■ Problem to work on: Scale the records from their start through the line containing "pyautogui.click(x=80, y=181)". Reproduce every line, requests included, and multiply each coordinate in the answers by 1.45, rounding to whole numbers with halves rounded up.

[Target pointing data]
*****
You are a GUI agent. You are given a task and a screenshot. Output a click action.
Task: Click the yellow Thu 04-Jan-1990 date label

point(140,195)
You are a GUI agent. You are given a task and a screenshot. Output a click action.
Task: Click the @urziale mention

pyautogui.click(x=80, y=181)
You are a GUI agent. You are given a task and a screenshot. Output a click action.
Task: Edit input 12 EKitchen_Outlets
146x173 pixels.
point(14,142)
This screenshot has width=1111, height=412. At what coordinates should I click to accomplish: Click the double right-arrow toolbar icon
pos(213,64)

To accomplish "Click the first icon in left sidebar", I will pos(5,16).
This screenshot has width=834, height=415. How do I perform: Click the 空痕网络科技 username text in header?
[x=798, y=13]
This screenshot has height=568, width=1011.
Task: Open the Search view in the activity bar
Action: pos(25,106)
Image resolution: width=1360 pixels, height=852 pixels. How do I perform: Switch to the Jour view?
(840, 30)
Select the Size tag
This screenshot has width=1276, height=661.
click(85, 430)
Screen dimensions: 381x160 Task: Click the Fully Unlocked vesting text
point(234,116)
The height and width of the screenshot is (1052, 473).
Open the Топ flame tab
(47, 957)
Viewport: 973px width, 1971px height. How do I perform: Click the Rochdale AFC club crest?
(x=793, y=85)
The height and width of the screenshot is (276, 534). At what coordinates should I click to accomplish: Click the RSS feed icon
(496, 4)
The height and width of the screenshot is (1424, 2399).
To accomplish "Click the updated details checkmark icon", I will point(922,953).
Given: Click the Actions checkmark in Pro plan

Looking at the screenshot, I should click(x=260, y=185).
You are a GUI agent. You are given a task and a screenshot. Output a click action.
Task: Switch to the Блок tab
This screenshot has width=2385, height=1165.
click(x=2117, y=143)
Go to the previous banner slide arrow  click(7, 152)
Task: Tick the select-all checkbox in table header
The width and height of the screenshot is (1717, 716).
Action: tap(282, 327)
*****
■ Full answer:
You are a GUI agent. You are given a task and a screenshot. Output a click action.
Task: Click the yellow Thu 04-Jan-1990 date label

point(203,283)
You are a GUI agent. You are given a task and a screenshot. Output a click action.
Task: Click the @urziale mention

pyautogui.click(x=116, y=262)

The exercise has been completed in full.